The shutdown exposed vulnerabilities in energy security and accelerated carbon emissions, prompting a gradual, heavily regulated return to nuclear power. Post 2011 reforms introduced by the Nuclear Regulation Authority imposed stricter seismic, tsunami, and severe accident standards. Since 2015, 15 of 33 eligible reactors have restarted, contributing to Japan's net-zero emissions target by 2050 while reducing fossil fuel dependence.

Kashiwazaki Kariwa's Reactor No. 6, an advanced boiling water reactor (ABWR) idle since before 2011, became a priority. Fuel loading occurred in 2025 and after exhaustive safety reviews and local consultations the Nuclear Regulation Authority granted restart approval despite ongoing community opposition. Protests in Niigata and Tokyo highlighted fears rooted in Fukushima with residents questioning whether enhancements like improved tsunami defenses filtered venting, and hardened emergency systems could guarantee safety.

The restart sequence began cautiously. Originally planned for Tuesday, January 20, 2026, it was postponed one day after a test revealed an alarm malfunction ironically the alarm failed to activate as expected during checks. On Wednesday evening, January 21, control rods were withdrawn starting at 7:02 p.m. local time. Criticality the point of self-sustaining chain reaction was achieved around 8:30 p.m., marking a milestone as TEPCO's first reactor restart since Fukushima.

Progress halted abruptly early Thursday, January 22, at 12:28 a.m. After 52 of the unit's 205 control rods had been sequentially removed the control rod operation monitoring system triggered an alarm for one specific rod. TEPCO immediately suspended withdrawal. Company statements emphasized reactor stability no unintended power excursion no radiation release and no off-site impact occurred. The monitoring system, designed to detect anomalies like irregular rod movement, potential binding, drive mechanism issues or sensor faults, performed its safety function by prompting the halt.

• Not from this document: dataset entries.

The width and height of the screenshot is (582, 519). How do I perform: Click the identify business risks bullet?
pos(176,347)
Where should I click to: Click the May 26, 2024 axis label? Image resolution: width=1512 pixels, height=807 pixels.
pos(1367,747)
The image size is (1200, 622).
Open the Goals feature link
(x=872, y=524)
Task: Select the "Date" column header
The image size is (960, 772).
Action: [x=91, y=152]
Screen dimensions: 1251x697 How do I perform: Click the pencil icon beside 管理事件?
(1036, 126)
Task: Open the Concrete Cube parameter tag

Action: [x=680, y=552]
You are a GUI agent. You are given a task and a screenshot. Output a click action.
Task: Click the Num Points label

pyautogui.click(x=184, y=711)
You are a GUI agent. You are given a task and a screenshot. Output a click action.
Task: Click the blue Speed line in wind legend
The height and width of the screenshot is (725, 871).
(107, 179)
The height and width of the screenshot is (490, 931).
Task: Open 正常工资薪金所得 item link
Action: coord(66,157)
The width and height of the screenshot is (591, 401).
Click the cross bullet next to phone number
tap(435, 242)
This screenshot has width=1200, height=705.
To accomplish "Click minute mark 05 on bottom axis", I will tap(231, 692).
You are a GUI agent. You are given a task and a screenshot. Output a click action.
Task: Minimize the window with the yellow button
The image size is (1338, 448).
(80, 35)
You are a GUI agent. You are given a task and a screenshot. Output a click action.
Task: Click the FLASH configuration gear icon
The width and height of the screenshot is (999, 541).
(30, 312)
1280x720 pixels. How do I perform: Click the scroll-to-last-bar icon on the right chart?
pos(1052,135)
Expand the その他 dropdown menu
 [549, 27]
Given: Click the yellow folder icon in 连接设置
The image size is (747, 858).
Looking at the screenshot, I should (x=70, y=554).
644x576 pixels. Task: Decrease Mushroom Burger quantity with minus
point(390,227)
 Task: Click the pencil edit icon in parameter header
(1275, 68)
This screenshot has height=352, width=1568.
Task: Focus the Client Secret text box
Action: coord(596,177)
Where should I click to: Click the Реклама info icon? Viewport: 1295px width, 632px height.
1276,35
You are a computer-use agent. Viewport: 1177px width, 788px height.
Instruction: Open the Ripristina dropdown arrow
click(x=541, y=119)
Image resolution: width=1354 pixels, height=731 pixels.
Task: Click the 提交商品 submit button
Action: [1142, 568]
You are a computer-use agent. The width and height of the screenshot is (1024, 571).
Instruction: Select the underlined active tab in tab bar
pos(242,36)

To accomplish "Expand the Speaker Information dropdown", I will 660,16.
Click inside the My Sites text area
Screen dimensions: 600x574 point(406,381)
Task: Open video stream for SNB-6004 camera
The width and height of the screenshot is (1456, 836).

Control rods fabricated from neutron absorbing materials like boron carbide or hafnium alloys regulate fission by adjusting neutron flux. In BWRs like this one, rods insert from below the core via hydraulic drives, allowing precise incremental adjustments during startup. The monitoring system provides redundant oversight: position indicators track each rod, step counters log drive actions and alarms flag deviations to prevent unsafe reactivity changes especially critical at low power where small shifts have outsized effects.

Investigators are analyzing data to pinpoint the cause possibly mechanical, electrical (a separate inverter alarm was noted in some reports), or sensor-related. No firm resumption timeline has been announced reflecting the conservative approach required under current regulations.

The incident amplifies broader challenges. Public trust remains fragile Fukushima's shadow fuels skepticism with civic groups demanding transparency and further delays. Reactor No. 7 faces a potential 2030 restart at earliest while the other five units risk decommissioning if upgrades prove uneconomic or unfeasible diminishing the plant's once dominant role.

Japan's energy strategy hinges on nuclear contributing reliably to decarbonization amid rising electricity demand from electrification and data centers. Each technical interruption, even minor, tests resolve. This episode at Kashiwazaki-Kariwa resolved without hazard but revealing persistent hurdles illustrates that reviving nuclear power demands unwavering vigilance, robust engineering and sustained societal acceptance in a nation forever marked by 2011.